Development of OES-based Non-Maxwellian EEDF Diagnostic Method for Narrow-Gap VHF-CCP Heating Characterization

ORAL

Abstract

To achieve high-density plasma conditions required for advanced semiconductor processes, narrow gap VHF-CCP are widely utilized. In such systems, non-invasive plasma diagnostics are essential for real-time process monitoring, and OES remains a commonly adopted method. Conventional OES techniques typically assume maxwellian EEDF. However, this assumption limits the ability to accurately capture electron heating behaviors and to predict reactive species generation under thermally non-equilibrium conditions.

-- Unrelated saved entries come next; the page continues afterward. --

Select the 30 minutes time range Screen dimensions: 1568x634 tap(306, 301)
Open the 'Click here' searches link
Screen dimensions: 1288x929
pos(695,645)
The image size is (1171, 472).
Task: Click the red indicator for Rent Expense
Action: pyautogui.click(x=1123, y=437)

In this study, a novel diagnostic framework is proposed in which non-Maxwellian EEDFs ((a) generalized Maxwellian (b) bi-maxwellian (c) beam shifted maxwellian) are arbitrarily selected and incorporated into CRM-based line-ratio calculations. These computed emission intensities are quantitatively compared with experimental OES data to extract best EEDF represents the actual heating state of the target plasma. The methodology was evaluated by CCP-A and CCP-B with 60 MHz and 100 MHz power. The beam-shifted maxwellian showed to be the most suitable EEDFs among the three models. The beam electron energy and fraction by the OES method were (27.5 eV, 2.99 %) and (34.09 eV, 2.36 %) for the most enhanced case, respectively.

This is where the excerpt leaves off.